> [Entries provided]:
[Start of section]

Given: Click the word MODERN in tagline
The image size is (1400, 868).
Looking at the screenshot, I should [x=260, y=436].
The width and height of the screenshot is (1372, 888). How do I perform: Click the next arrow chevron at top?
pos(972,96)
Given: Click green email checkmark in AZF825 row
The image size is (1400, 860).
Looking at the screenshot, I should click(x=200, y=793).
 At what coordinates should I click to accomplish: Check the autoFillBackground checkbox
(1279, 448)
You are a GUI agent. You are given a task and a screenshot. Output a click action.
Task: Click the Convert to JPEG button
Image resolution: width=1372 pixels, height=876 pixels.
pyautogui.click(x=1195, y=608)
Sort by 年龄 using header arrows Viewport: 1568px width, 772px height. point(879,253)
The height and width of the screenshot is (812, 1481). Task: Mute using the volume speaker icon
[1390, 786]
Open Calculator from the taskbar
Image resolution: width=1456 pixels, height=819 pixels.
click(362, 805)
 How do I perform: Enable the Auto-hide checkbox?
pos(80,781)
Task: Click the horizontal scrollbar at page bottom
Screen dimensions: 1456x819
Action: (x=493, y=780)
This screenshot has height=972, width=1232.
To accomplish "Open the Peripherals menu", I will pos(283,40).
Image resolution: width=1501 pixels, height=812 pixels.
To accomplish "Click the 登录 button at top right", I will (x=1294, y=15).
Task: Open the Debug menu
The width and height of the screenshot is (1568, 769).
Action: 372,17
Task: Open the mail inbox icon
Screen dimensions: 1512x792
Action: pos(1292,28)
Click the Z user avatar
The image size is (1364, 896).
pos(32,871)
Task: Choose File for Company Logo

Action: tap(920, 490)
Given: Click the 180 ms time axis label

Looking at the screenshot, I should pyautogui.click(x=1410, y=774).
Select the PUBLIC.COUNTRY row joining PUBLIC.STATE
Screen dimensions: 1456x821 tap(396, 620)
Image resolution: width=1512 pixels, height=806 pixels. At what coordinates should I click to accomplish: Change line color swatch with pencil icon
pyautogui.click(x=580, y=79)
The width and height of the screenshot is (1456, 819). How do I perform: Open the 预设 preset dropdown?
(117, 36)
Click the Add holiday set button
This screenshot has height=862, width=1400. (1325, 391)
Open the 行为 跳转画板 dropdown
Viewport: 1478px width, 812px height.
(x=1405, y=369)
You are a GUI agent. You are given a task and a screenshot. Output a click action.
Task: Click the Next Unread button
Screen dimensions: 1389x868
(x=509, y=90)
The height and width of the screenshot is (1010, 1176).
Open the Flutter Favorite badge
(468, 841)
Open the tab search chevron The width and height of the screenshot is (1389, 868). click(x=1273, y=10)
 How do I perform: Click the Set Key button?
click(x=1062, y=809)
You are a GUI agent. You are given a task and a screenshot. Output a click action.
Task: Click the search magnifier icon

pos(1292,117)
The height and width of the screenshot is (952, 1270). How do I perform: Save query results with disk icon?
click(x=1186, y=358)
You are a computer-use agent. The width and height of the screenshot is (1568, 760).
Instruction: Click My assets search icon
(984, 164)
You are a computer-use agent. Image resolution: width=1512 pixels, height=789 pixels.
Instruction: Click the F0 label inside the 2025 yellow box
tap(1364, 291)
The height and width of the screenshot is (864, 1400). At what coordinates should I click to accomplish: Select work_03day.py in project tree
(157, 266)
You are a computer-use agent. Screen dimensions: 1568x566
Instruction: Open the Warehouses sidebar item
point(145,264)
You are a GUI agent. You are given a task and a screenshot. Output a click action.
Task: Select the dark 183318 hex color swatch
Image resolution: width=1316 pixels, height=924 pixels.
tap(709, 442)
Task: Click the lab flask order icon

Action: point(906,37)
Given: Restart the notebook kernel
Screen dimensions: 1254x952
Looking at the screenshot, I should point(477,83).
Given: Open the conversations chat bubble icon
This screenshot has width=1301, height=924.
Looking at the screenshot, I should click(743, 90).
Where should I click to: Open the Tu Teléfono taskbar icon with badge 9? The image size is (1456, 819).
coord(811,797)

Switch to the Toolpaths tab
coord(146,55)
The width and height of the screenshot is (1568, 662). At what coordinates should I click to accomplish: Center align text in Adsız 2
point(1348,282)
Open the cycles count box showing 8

[End of section]

> [Task requirements]:
The required answer is every line of the data, duplicated exactly.

> [Answer for the task]:
Given: Click the word MODERN in tagline
The image size is (1400, 868).
Looking at the screenshot, I should [x=260, y=436].
The width and height of the screenshot is (1372, 888). How do I perform: Click the next arrow chevron at top?
pos(972,96)
Given: Click green email checkmark in AZF825 row
The image size is (1400, 860).
Looking at the screenshot, I should click(x=200, y=793).
 At what coordinates should I click to accomplish: Check the autoFillBackground checkbox
(1279, 448)
You are a GUI agent. You are given a task and a screenshot. Output a click action.
Task: Click the Convert to JPEG button
Image resolution: width=1372 pixels, height=876 pixels.
pyautogui.click(x=1195, y=608)
Sort by 年龄 using header arrows Viewport: 1568px width, 772px height. point(879,253)
The height and width of the screenshot is (812, 1481). Task: Mute using the volume speaker icon
[1390, 786]
Open Calculator from the taskbar
Image resolution: width=1456 pixels, height=819 pixels.
click(362, 805)
 How do I perform: Enable the Auto-hide checkbox?
pos(80,781)
Task: Click the horizontal scrollbar at page bottom
Screen dimensions: 1456x819
Action: (x=493, y=780)
This screenshot has height=972, width=1232.
To accomplish "Open the Peripherals menu", I will pos(283,40).
Image resolution: width=1501 pixels, height=812 pixels.
To accomplish "Click the 登录 button at top right", I will (x=1294, y=15).
Task: Open the Debug menu
The width and height of the screenshot is (1568, 769).
Action: 372,17
Task: Open the mail inbox icon
Screen dimensions: 1512x792
Action: pos(1292,28)
Click the Z user avatar
The image size is (1364, 896).
pos(32,871)
Task: Choose File for Company Logo

Action: tap(920, 490)
Given: Click the 180 ms time axis label

Looking at the screenshot, I should pyautogui.click(x=1410, y=774).
Select the PUBLIC.COUNTRY row joining PUBLIC.STATE
Screen dimensions: 1456x821 tap(396, 620)
Image resolution: width=1512 pixels, height=806 pixels. At what coordinates should I click to accomplish: Change line color swatch with pencil icon
pyautogui.click(x=580, y=79)
The width and height of the screenshot is (1456, 819). How do I perform: Open the 预设 preset dropdown?
(117, 36)
Click the Add holiday set button
This screenshot has height=862, width=1400. (1325, 391)
Open the 行为 跳转画板 dropdown
Viewport: 1478px width, 812px height.
(x=1405, y=369)
You are a GUI agent. You are given a task and a screenshot. Output a click action.
Task: Click the Next Unread button
Screen dimensions: 1389x868
(x=509, y=90)
The height and width of the screenshot is (1010, 1176).
Open the Flutter Favorite badge
(468, 841)
Open the tab search chevron The width and height of the screenshot is (1389, 868). click(x=1273, y=10)
 How do I perform: Click the Set Key button?
click(x=1062, y=809)
You are a GUI agent. You are given a task and a screenshot. Output a click action.
Task: Click the search magnifier icon

pos(1292,117)
The height and width of the screenshot is (952, 1270). How do I perform: Save query results with disk icon?
click(x=1186, y=358)
You are a computer-use agent. The width and height of the screenshot is (1568, 760).
Instruction: Click My assets search icon
(984, 164)
You are a computer-use agent. Image resolution: width=1512 pixels, height=789 pixels.
Instruction: Click the F0 label inside the 2025 yellow box
tap(1364, 291)
The height and width of the screenshot is (864, 1400). At what coordinates should I click to accomplish: Select work_03day.py in project tree
(157, 266)
You are a computer-use agent. Screen dimensions: 1568x566
Instruction: Open the Warehouses sidebar item
point(145,264)
You are a GUI agent. You are given a task and a screenshot. Output a click action.
Task: Select the dark 183318 hex color swatch
Image resolution: width=1316 pixels, height=924 pixels.
tap(709, 442)
Task: Click the lab flask order icon

Action: point(906,37)
Given: Restart the notebook kernel
Screen dimensions: 1254x952
Looking at the screenshot, I should point(477,83).
Given: Open the conversations chat bubble icon
This screenshot has width=1301, height=924.
Looking at the screenshot, I should click(743, 90).
Where should I click to: Open the Tu Teléfono taskbar icon with badge 9? The image size is (1456, 819).
coord(811,797)

Switch to the Toolpaths tab
coord(146,55)
The width and height of the screenshot is (1568, 662). At what coordinates should I click to accomplish: Center align text in Adsız 2
point(1348,282)
Open the cycles count box showing 8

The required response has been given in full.